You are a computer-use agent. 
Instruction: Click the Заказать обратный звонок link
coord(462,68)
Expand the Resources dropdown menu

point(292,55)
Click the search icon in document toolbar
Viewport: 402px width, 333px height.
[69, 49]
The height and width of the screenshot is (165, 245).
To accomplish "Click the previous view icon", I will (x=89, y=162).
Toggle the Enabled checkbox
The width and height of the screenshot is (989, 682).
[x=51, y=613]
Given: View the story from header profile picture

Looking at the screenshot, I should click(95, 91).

......

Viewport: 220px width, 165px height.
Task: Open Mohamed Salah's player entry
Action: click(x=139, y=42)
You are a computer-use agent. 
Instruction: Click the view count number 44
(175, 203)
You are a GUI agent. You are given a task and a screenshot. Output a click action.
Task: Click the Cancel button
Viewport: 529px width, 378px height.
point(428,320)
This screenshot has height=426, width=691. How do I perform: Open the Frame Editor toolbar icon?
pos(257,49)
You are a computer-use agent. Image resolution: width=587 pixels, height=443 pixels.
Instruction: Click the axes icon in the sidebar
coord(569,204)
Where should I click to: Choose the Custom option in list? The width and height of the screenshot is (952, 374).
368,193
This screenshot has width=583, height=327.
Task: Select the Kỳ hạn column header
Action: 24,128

......

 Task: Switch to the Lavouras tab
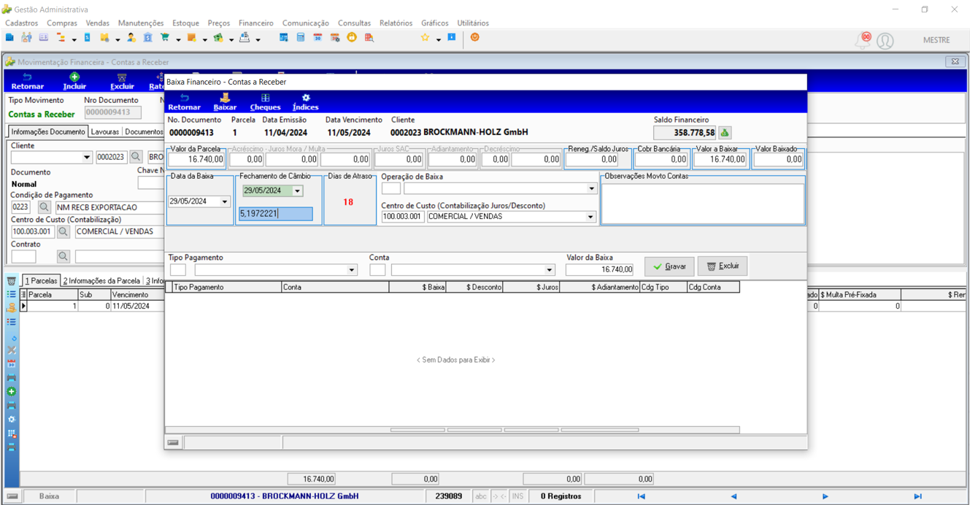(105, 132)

......

From the entries above, extract only the lines running from the one containing "You are a GUI" through the one containing "You are a computer-use agent. Image", inclusive.

You are a GUI agent. You are given a task and a screenshot. Output a click action.
Task: Click the Cancel button
Viewport: 529px width, 378px height.
point(428,320)
This screenshot has height=426, width=691. How do I perform: Open the Frame Editor toolbar icon?
pos(257,49)
You are a computer-use agent. Image resolution: width=587 pixels, height=443 pixels.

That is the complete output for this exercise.